不妊症に対する鍼の効果(中国の文献のメタ解析)
本日は、不妊女性に対する鍼治療の効果についての報告です。
これまでに、ブログ内でも不妊を取り扱っています。
「出生率に対する鍼治療の効果」
https://blog.hatena.ne.jp/ararepyon/ararepyon.hatenablog.com/edit?entry=17680117127170773927
「コクランレビューによる多嚢胞性卵巣症候群に対する鍼治療」
https://blog.hatena.ne.jp/ararepyon/ararepyon.hatenablog.com/edit?entry=26006613377249296
など
今回は、生殖補助技術(ART)を受けていない女性の妊娠率が鍼で向上するか?のメタ解析です。

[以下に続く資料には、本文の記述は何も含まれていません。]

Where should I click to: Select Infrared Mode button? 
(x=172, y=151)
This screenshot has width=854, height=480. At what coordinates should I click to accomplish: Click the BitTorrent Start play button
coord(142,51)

Yun L, et al. Acupuncture for infertile women without undergouing assisted reproductive techniques (ART): A systematic review and meta-analysis. Medicine (Baltimore). 2019 Jul; 98(29): e16463.
ARTを受けていない不妊女性に対する鍼治療:系統的レビューとメタアナリシス
不妊症患者は、約12-15%いるとされている。
不妊原因は、男性と女性で半々あるが、女性の方が社会的負担が大きい。
女性側の不妊原因として、
排卵障害・子宮内膜症・骨盤癒着・卵管閉塞およびその他の卵管異常、
高プロラクチン血症、先天性ないしは後天性(筋腫など)の子宮異常などが挙げられる。
不妊治療薬として、
クエン酸クロミフェン、閉経期ゴナドトロピン、卵胞刺激ホルモン、ゴナドトロピン放出ホルモン類似体、アロマターゼ阻害薬などがあるが、これらは将来のがん(卵巣がん・乳がん)のリスクになることが報告されている(Curr Opin Obstet Gynecol. 2014;26:125-9.,Ann N Y Acad Sci. 2010 Sep;1205:214-9.)。
また、40歳以上の女性に対する有効性は不明。
ARTの使用による成功率は、1サイクルあたり約30%で、患者の心理的・身体的・経済的負担は大きい。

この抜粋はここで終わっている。